By Keith Weir
SOCHI, Russia (Reuters) - As well as the glory, the young woman who strikes gold in the Olympic figure skating is destined to make millions of dollars as sponsors rush to sign her up to advertise their products.
Success in one of the most popular events at the Games has been a guarantee of riches for generations and Sochi will be no exception. The leading American contender is named Gracie Gold which seems fitting enough.
"Figure skaters have that grace and charm and can leverage it not just by doing endorsement deals but by performing for audiences around the world," said Michael Principe, CEO of athlete representation company TLA Worldwide.
"Americans are waiting for that next big personality to use that smile to take our hearts and our pocket books," he added.
He cited Gabby Douglas, the teenager who won double Olympics gymnastics gold in London 2012, as a commercial model that a figure skater could easily emulate.
Kellogg's put a picture of a smiling Douglas on the front of a commemorative Corn Flakes packet. She also won a contract to promote Nintendo's Super Mario games and took a break from competing to go on a 40-city tour of the United States.
The figure skating champion doesn't have to be an American to cash in.
South Korean Kim Yuna has become a multi-millionaire on the back of her 2010 gold in Vancouver.
Forbes estimated Kim earned $14 million in the year to June 2013, making her the sixth highest-paid female athlete in a list topped by Russian tennis player Maria Sharapova.
Everything she wears and uses makes immediate headlines. After she was picked up on camera using a Dior lipstick while she was waiting for her turn to skate, the product sold out.
Dior sponsored all makeup products for her ice show last June and South Korean technology company Samsung Electronics is another of a long list of backers.

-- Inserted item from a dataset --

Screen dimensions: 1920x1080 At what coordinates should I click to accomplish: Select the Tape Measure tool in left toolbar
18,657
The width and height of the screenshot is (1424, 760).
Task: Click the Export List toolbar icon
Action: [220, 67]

If Yuna becomes the first skater to retain her title since East German Katarina Witt in 1988, market analysts expect the "gold medal effect" to amount to six trillion Korean won ($5.6 billion), more than Vancouver's 5 trillion won.
HENIE GOES TO HOLLYWOOD
Back in the 1980s, Time magazine described Witt as "the most beautiful face of socialism". As communism crumbled, she turned her celebrity into commercial success, touring the world with ice shows, appearing in films and once posing naked for Playboy.
Norwegian Sonja Henie, triple champion between 1928 and 1936, competed as an amateur but was the trail blazer for today's financially savvy skaters.
Henie became a Hollywood movie star after retiring from the sport and had a box office appeal to rival contemporary screen idols Shirley Temple and Clark Gable.
When Peggy Fleming won the gold medal in 1968, the American immediately cashed in on her success, signing a $500,000 contract to skate in a touring show and appear in a range of commercials before becoming a television commentator.
Eight years later, Dorothy Hamill became the first female athlete to sign a $1 million-a-year contract after she won the 1976 title.
Before the 2002 Salt Lake Olympics, Sarah Hughes was like any other American teenager. But when she won the gold medal, aged 16, her face was on breakfast cereal boxes all over the country and she walked away with a bunch of rich endorsements and the Sochi champion can expect even more riches.